═══ Trecho do texto

Se está na internet é porque é verdade. Por Marco Antonio Zanfra
É uma forma de chegar ao autoconhecimento sem ter de pagar os tubos para um analista, que vai soltar conceitos pré-fabricados depois de cochilar durante a sessão de terapia. Não tenho por que duvidar das informações que recebo: se está na internet, é porque é verdade!
Fiquei sabendo por um desses testes que vicejam no Facebook que vou viver até os 127 anos. O algoritmo até definiu a exata data de minha morte – 20 de maio de 2083 – e quais serão minhas últimas palavras: “Acho que aquele último gole de pinga não foi boa ideia.”

══════

# Tarefa a realizar:
Por favor, retome o texto sobre os testes do Facebook logo após a última frase mostrada e dê continuidade a ele. A listagem não tem papel algum aqui.

═══ Listagem de dados

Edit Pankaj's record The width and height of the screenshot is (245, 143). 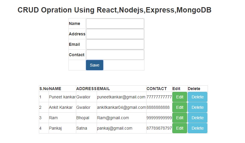pyautogui.click(x=180, y=128)
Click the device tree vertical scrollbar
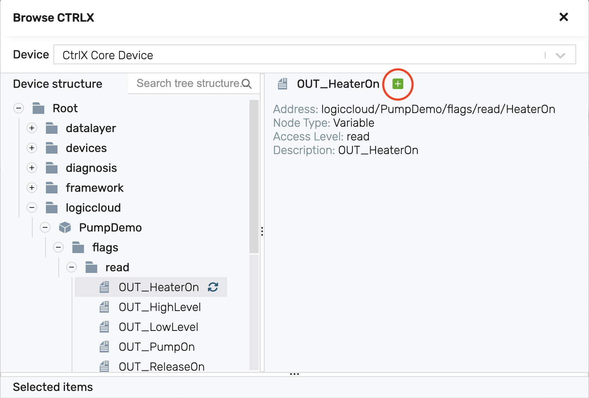Image resolution: width=589 pixels, height=398 pixels. (254, 176)
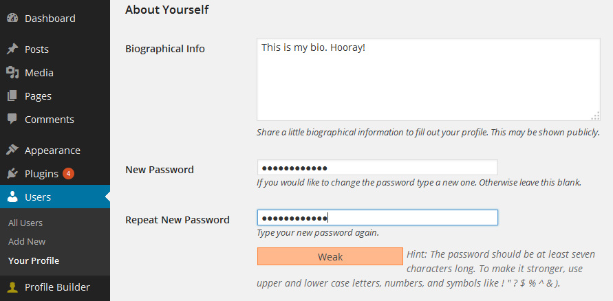Screen dimensions: 613x301
Task: Click the Plugins plug icon
Action: [x=12, y=173]
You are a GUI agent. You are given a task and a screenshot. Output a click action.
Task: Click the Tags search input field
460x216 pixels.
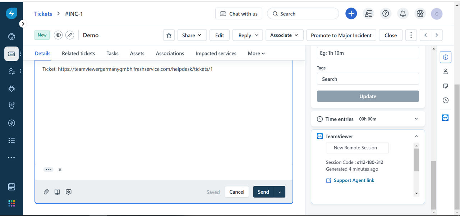pos(368,79)
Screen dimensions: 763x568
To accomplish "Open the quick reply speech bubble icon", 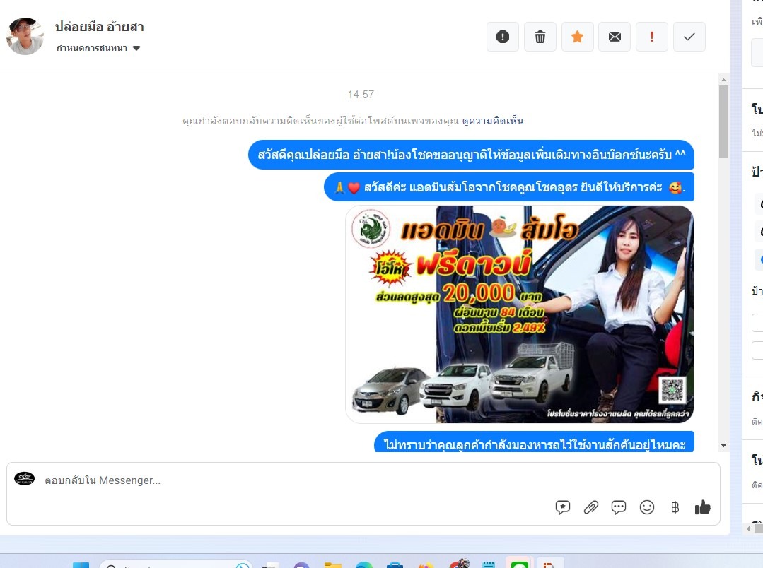I will pos(619,507).
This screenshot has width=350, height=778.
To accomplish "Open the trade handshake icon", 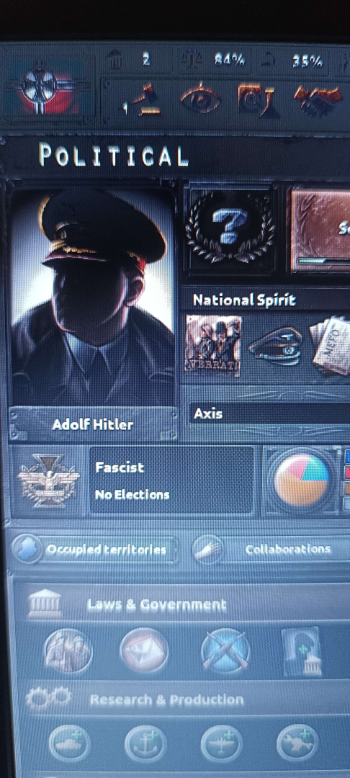I will [x=318, y=99].
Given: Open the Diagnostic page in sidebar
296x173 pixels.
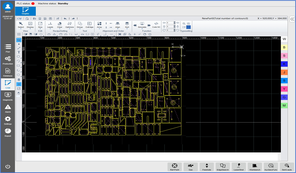Looking at the screenshot, I should 8,97.
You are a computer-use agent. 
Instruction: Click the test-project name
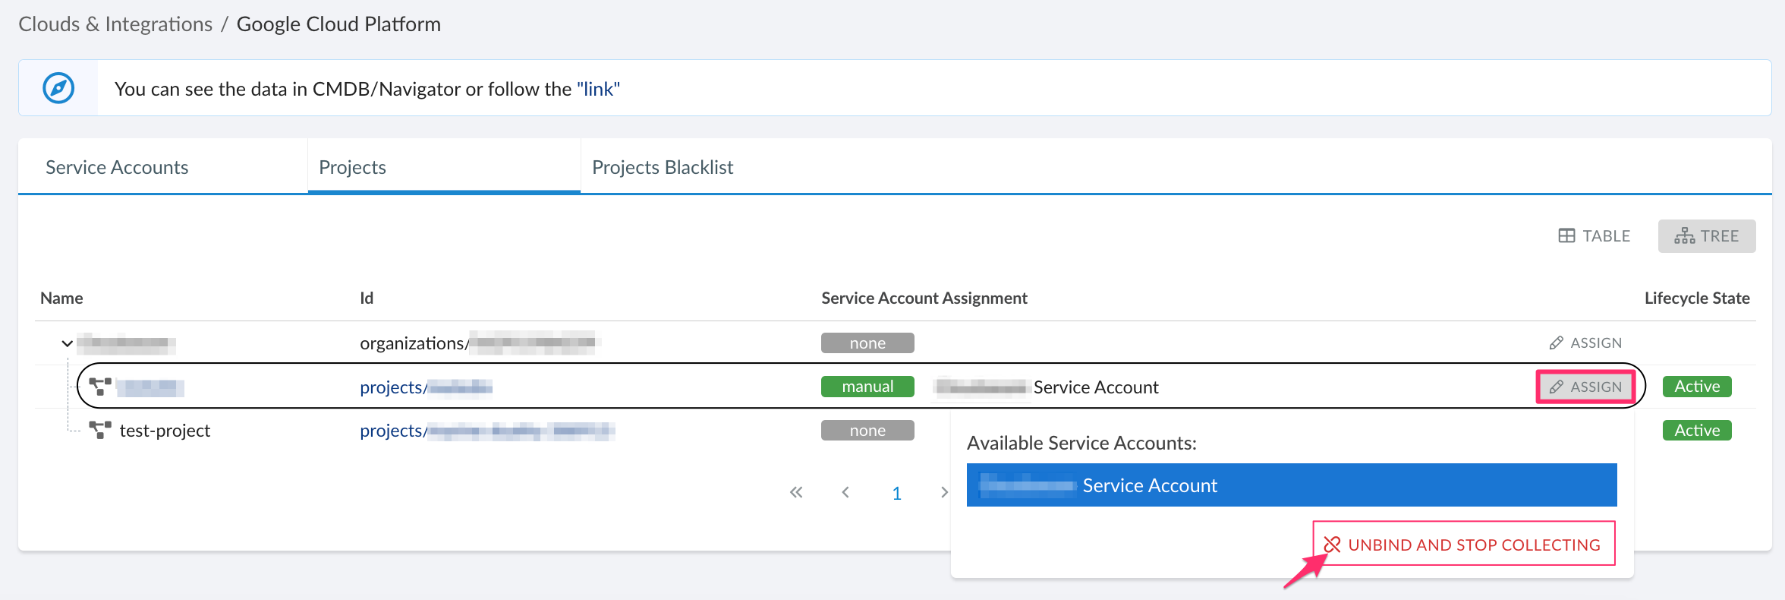(x=165, y=431)
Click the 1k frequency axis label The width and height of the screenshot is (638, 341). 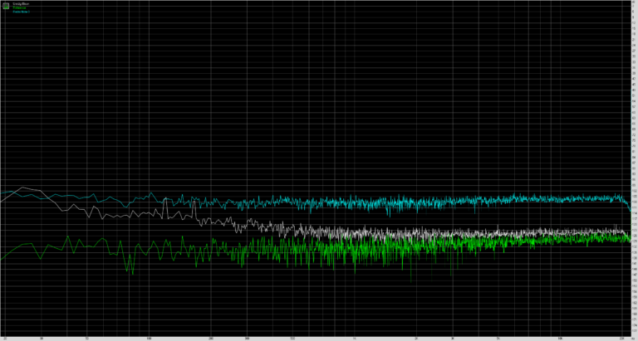point(355,338)
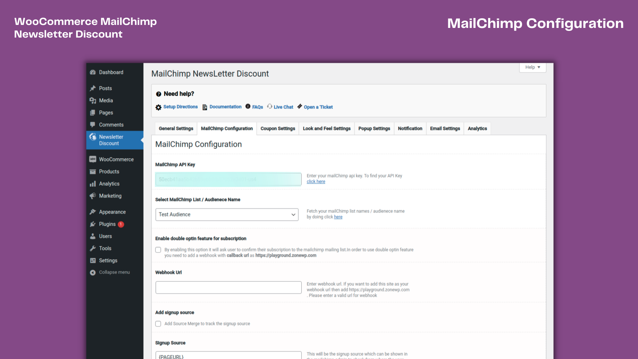Viewport: 638px width, 359px height.
Task: Collapse the admin sidebar menu
Action: coord(110,272)
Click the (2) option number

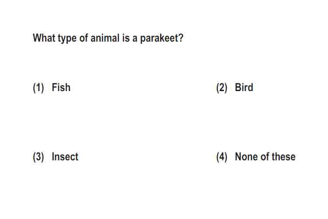[222, 88]
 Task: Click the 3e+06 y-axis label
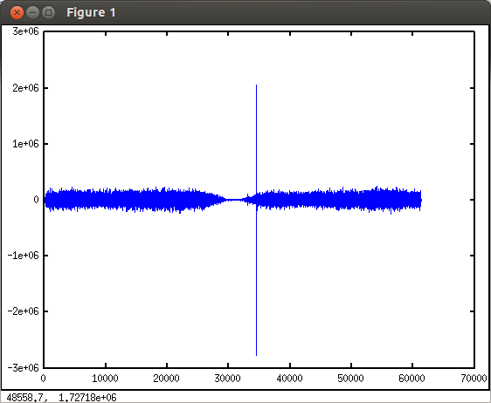tap(25, 31)
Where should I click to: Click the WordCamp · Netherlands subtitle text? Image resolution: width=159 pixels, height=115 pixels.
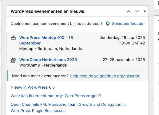pos(43,65)
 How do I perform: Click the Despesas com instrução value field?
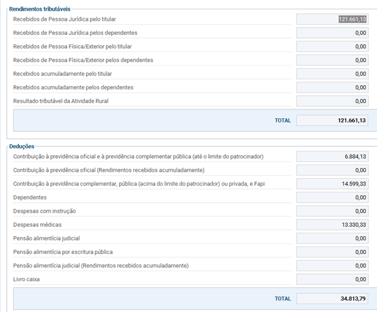pyautogui.click(x=332, y=211)
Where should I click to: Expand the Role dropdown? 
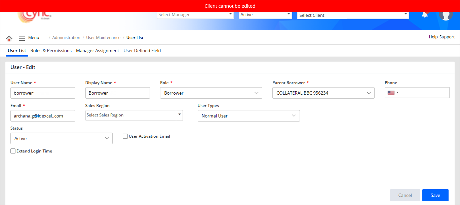pyautogui.click(x=211, y=93)
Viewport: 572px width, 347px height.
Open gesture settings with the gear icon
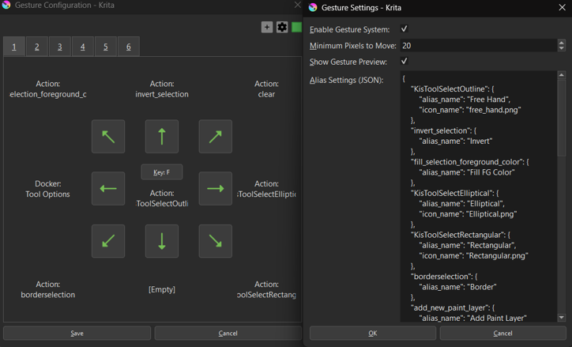[x=282, y=27]
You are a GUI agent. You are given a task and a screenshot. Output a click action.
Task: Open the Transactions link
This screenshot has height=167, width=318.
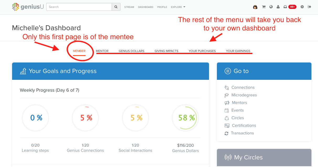click(242, 133)
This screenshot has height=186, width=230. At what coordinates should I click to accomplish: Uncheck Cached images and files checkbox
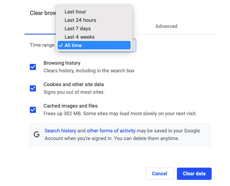click(33, 110)
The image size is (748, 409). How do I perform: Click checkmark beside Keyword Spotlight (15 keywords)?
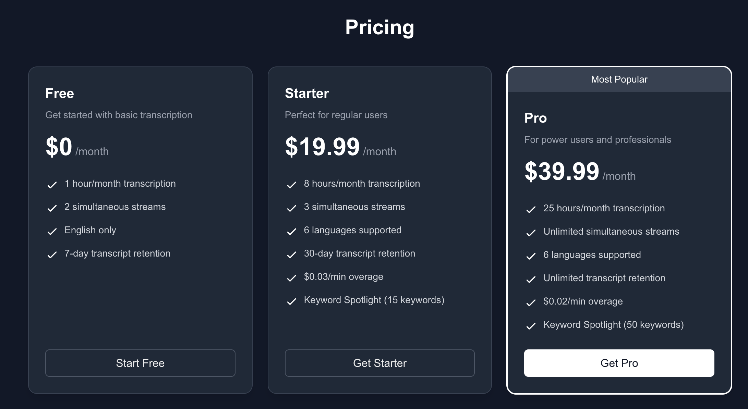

══════

# Resposta escrita:
Como não bebo há quase 30 anos, devo ficar esperto para perceber em que parte dos 59 anos que me restam de vida vou voltar a me relacionar com o álcool. E, também, ficar atento para, na medida do possível, decifrar exatamente o que eu quis dizer quando não considerei boa ideia aquele último gole de pinga. Quem sabe dê para evitar esse último gole e me garantir ainda alguns anos de sobrevida…
Vivo fazendo essas avaliações. É uma forma de chegar ao autoconhecimento sem ter de pagar os tubos para um analista, que vai soltar conceitos pré-fabricados depois de cochilar durante a sessão de terapia. Não tenho por que duvidar das informações que recebo: se está na internet, é porque é verdade!
Entre outras coisas, já fiquei sabendo, por exemplo, que em outras vidas já fui compositor barroco – por isso minha afinidade atual com Bach, Pachelbel e Albinoni – já trabalhei vendendo peixe no mercado de Constantinopla e andei botando um lenço encardido na cara para assaltar diligências no Texas. Descobri também que, se fosse mulher, meu nome seria Esther e eu me pareceria com a ministra Carmen Lúcia.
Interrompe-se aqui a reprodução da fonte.